Whether we do it explicitly or not, we all make assumptions about our audience when developing content. For example, in writing this blog post, we are assuming that the readers are interested in content marketing. That is a pretty safe assumption since the title is more appealing to those interested in content marketing than those who are not.
However, if we were also to assume that the readers of this post are interested in Taylor Swift and we spent a lot of time talking about Shake It Off, then we might be wrong…or we might be right. We really don’t know since we haven’t conducted research to know if there is a high correlation between those interested in content marketing and those who are Taylor Swift fans. And that’s the point. Many content marketers don’t have the budget to conduct extensive research about their target audience so they often have to make assumptions.

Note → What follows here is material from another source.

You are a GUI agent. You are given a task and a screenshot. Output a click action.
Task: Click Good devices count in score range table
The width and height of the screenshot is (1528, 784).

We just came across a couple of interesting articles on making assumptions about your content marketing audience. Earlier this year, CoSchedule published a blog post, “Are You Making These 5 Assumptions About Your Audience?,” that starts off by saying “making assumptions about our audience is one of the worst things we content marketers do. We end up creating content that makes our audience feel stupid.” The article goes on to list the ways in which content marketers make bad assumptions.
Then, Business 2 Community published an article, “How To Make The Right Audience Assumptions In Content Marketing,” that argues assumptions are necessary and it goes on to explain how safe assumptions can be made…
Start by segmenting your audience into large, overarching categories such as “gardeners” or “fitness enthusiasts.” You’ll probably have a few groups across various categories, and that’s OK. From there, start finding behavioral traits to break them down even further.
At Keywee, we feel we are entering an exciting phase where content marketers will need to make less and less assumptions about their audience. There is so much data available – particularly in social platforms like Facebook – about users and their interests so market research is not as necessary as before.
But how do content marketers leverage all of that data to gain a better understanding of their audience? Well, that’s why we built our audience graph, to solve that exact problem. We foresee a time in the not-too-distant future where you can stop making assumptions about your audience and you will know exactly what they are interested in reading. Sounds pretty cool, huh? Or, are we making a bad assumption about what you think is cool?